I see, thanks for the explanation! I’ll try to summarize what you described into a bug report. Please let me know if this is a good representation of your issue.

Steps to reproduce:

  1. Create parent notebook
  2. Create fork A
  3. Create fork B
  4. In fork A, create a cell with the content foo = "A"
  5. Merge fork A
  6. In fork B, create two cells with the contents foo = "B" and "bar"
  7. Open compare view for fork B

Expected result:

  • Compare view shows a single named cell “foo”, with parent tab containing “A”, and fork tab containing “B” .
  • Compare view shows single unnamed cell containing "bar" at bottom.

Actual result:

  • Compare view shows named cell “foo” twice, as “added in parent”, and “added in fork”
  • Compare view shows named cell “foo” for parent after unnamed cell containing "bar".

Some thoughts:

  • If we had a similar situation in git we would end up with a merge conflict.
  • In git, however we usually have a lot more context to assess a conflict, and a clear outline of the chunks that were added in each ref.
  • While in a merge conflict, symbols (i.e. functions and other units of code) are reduced to plain text, syntax is often corrupted and functions may be broken up.
  • Observable’s cells represent symbols, but these will always stay whole during a merge.
  • Moving even large blocks of code around is a lot easier than moving several individual cells.
  • To assess possible strategies it might help to represent the entire notebook as a flat text file and simulate a merge in git.
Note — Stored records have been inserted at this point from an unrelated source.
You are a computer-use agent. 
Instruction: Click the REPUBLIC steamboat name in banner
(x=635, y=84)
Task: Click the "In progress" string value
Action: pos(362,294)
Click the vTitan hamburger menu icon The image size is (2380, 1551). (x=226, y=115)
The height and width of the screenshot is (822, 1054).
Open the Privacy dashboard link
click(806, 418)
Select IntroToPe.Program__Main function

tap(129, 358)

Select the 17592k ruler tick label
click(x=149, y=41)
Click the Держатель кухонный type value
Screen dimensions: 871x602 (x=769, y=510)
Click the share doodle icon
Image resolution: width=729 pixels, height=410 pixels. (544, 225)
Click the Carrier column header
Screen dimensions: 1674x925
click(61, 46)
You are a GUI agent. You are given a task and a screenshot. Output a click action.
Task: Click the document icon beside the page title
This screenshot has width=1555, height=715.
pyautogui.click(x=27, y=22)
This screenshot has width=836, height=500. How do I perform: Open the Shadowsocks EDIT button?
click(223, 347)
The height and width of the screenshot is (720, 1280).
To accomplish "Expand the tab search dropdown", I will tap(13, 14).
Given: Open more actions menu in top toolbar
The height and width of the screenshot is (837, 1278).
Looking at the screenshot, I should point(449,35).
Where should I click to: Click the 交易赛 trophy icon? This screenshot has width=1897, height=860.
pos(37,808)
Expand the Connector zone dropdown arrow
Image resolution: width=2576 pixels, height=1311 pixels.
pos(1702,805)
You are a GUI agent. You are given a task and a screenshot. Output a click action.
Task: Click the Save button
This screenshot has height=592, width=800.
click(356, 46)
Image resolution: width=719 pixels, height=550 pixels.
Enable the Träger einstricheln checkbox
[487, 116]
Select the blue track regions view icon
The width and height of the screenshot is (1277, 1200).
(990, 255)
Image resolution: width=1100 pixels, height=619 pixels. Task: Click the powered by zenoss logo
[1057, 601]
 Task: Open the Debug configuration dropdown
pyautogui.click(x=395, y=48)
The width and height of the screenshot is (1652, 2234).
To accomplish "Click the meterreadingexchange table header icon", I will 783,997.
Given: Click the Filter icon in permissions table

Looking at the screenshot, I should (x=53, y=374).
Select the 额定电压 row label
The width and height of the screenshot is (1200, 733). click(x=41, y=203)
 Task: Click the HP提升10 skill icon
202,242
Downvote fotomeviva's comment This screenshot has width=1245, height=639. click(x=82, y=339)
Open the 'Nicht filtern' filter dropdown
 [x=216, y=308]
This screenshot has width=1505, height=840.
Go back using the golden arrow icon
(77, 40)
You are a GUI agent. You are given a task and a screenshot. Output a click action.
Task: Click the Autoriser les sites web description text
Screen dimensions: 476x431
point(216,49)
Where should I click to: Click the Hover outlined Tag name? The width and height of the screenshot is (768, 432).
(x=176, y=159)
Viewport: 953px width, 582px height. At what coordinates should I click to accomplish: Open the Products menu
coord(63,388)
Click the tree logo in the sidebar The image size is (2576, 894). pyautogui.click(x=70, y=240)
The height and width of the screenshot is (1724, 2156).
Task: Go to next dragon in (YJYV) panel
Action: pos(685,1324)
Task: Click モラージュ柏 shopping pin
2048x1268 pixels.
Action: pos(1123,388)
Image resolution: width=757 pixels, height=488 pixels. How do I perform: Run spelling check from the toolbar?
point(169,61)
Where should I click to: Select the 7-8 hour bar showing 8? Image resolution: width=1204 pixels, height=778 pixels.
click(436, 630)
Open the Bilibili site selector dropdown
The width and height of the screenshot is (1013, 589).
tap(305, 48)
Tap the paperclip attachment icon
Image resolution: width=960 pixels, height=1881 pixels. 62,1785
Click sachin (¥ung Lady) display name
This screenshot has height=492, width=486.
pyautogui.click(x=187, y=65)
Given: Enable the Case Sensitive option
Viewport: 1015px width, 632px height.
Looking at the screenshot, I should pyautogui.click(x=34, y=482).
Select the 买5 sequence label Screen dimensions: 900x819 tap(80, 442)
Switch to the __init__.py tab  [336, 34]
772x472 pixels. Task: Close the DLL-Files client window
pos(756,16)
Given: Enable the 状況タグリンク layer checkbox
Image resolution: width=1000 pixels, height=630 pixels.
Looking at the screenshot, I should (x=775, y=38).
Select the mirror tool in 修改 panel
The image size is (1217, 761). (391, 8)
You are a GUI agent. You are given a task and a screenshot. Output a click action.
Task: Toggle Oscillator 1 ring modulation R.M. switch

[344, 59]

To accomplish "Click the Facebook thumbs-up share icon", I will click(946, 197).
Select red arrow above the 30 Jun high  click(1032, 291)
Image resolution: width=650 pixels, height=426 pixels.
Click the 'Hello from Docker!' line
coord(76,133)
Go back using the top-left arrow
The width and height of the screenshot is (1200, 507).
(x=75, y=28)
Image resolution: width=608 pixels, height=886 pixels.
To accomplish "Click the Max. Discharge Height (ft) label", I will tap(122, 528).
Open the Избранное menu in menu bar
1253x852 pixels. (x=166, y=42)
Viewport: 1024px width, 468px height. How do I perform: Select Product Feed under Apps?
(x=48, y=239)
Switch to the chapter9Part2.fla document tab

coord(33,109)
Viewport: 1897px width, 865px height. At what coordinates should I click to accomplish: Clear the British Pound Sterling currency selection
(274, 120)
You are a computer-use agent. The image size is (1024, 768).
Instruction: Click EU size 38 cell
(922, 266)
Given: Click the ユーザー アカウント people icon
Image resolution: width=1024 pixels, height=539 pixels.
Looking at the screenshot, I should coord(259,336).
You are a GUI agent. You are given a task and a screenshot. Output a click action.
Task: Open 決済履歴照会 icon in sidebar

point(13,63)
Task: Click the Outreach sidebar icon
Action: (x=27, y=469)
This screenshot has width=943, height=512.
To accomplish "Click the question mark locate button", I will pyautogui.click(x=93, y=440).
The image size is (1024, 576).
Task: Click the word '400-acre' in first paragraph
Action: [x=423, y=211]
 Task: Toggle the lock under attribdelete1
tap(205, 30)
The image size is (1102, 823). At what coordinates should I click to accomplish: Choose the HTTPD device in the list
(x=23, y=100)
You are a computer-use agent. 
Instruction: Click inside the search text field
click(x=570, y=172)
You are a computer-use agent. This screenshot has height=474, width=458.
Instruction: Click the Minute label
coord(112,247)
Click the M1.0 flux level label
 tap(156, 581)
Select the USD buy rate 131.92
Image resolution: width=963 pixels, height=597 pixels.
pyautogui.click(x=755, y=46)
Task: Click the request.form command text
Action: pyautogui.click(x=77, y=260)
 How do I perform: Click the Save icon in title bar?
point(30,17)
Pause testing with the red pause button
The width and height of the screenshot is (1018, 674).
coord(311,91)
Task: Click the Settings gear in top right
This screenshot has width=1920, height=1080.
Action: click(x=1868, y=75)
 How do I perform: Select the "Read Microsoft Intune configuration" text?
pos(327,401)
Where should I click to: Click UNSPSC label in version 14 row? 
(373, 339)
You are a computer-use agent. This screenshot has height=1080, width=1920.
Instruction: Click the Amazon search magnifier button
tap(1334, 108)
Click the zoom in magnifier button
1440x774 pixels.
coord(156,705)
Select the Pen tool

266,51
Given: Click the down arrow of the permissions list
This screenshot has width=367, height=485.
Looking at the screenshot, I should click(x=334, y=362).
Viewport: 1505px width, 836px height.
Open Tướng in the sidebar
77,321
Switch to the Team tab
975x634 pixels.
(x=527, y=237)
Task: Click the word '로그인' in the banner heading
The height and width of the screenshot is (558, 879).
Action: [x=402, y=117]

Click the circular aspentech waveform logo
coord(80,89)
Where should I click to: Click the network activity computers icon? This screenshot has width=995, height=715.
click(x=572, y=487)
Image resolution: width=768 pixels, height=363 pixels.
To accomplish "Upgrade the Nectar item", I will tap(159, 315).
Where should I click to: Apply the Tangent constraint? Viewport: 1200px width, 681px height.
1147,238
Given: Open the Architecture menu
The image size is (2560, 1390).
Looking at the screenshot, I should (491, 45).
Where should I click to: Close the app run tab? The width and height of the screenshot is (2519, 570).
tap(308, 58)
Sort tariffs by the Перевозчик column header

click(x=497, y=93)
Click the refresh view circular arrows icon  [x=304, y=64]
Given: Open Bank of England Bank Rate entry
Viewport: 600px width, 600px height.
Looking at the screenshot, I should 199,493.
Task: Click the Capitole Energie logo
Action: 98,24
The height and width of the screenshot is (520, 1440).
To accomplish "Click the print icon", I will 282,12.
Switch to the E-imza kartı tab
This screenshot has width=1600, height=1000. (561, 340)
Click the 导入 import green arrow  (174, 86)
I don’t envy anybody who has to find a UI solution for this problem.

2 Likes

Hello @stephanietuerk, I’m currently facing the same problem in my work and I’m in charge of proposing a workflow for such development lifecycle in Observable.

Can you share some experience after this long time?

These days I would recommend using the new Observable Framework when you have demands of a more rigorous development workflow. With Framework, pages are Markdown that you can manage directly in source control and you can use standard code review processes, pull requests, unit tests, CI/CD, etc.